Clonogenic colony formation and precursor-progeny relationships of myeloerythroid progenitor subsets.

(A) At least 100 wells receiving a single cell from each sorted progenitor population were scored. FcγR^loCD34⁺ cells produced all myeloid colony types, including CFU-GEMMeg, whereas FcγR^loCD34⁻ and FcγR^hiCD34⁺ populations gave rise only to MegE and GM colonies, respectively. (B) One thousand cells from each Lin⁻IL-7Rα⁻c-Kit⁺Sca-1⁻progenitor subset were sorted onto irradiated OP9 stromal layers supplemented with SLF, IL-11, and TPO. (C) Reanalysis of sorted FcγR^loCD34⁺ cells. (D) Culture supernatants were harvested after 48 hours on OP9 and analyzed for myeloid progenitor markers.
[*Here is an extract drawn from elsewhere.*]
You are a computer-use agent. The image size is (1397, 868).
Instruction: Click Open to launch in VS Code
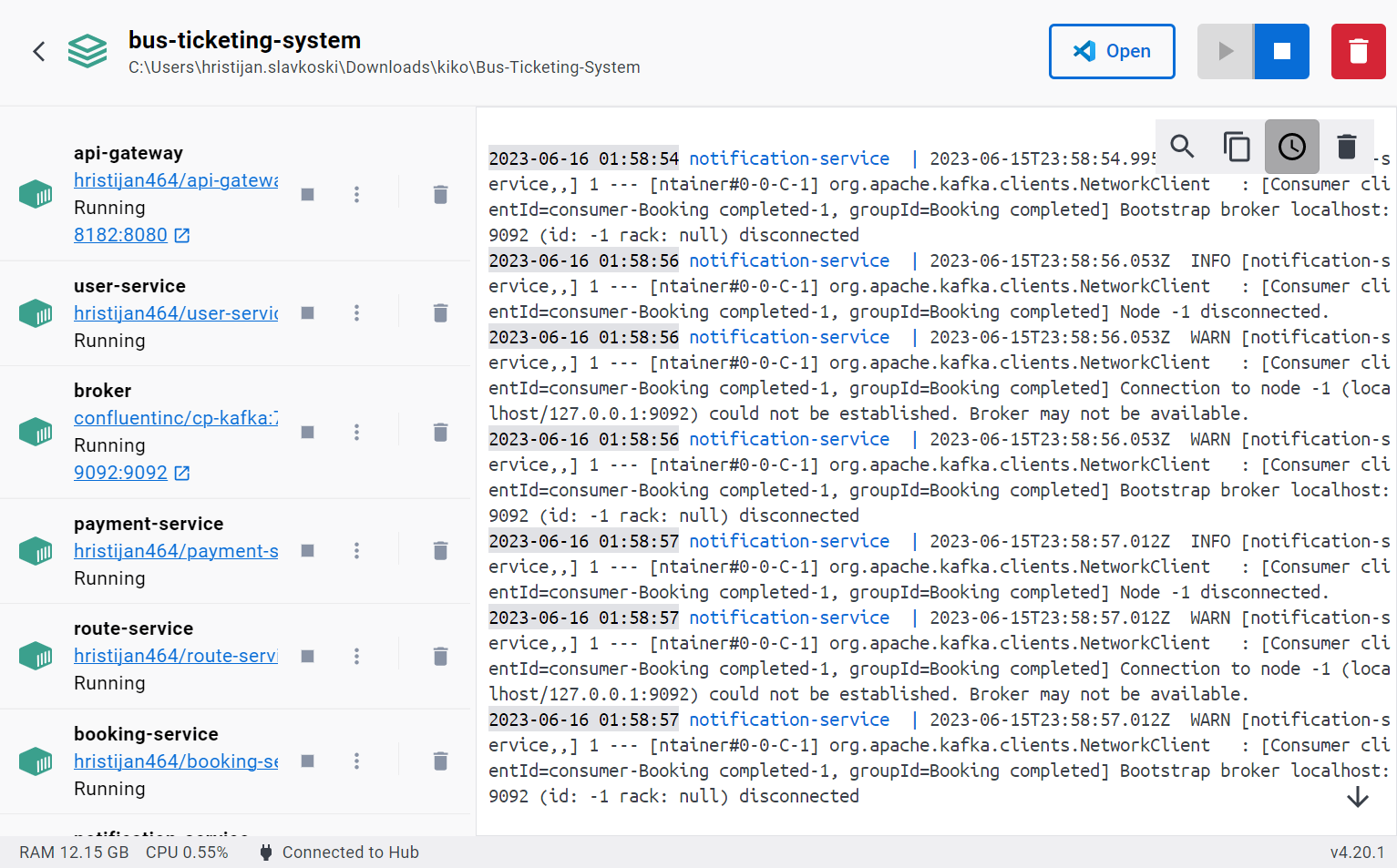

Lin⁻IL-7Rα⁻c-Kit⁺Sca-1⁻ cells were recovered from cultured FcγR^loCD34⁺ cells, but not from the other 2 progenitor subsets (not shown). FcγR^loCD34⁺ cells generated both FcγR^hiCD34⁺ and FcγR^loCD34⁻ subsets. Recovered FcγR^hiCD34⁺ and FcγR^loCD34⁻ cells were sorted into methylcellulose cultures and differentiated exclusively to either GM or EMeg cell types (not shown). We therefore term FcγR^loCD34⁺ cells FL common myeloid progenitors (CMPs), FcγR^hiCD34⁺ cells FL granulocyte–monocyte-restricted progenitors (GMPs), and FcγR^loCD34⁻ cells FL megakaryocyte–erythrocyte-restricted progenitors (MEPs).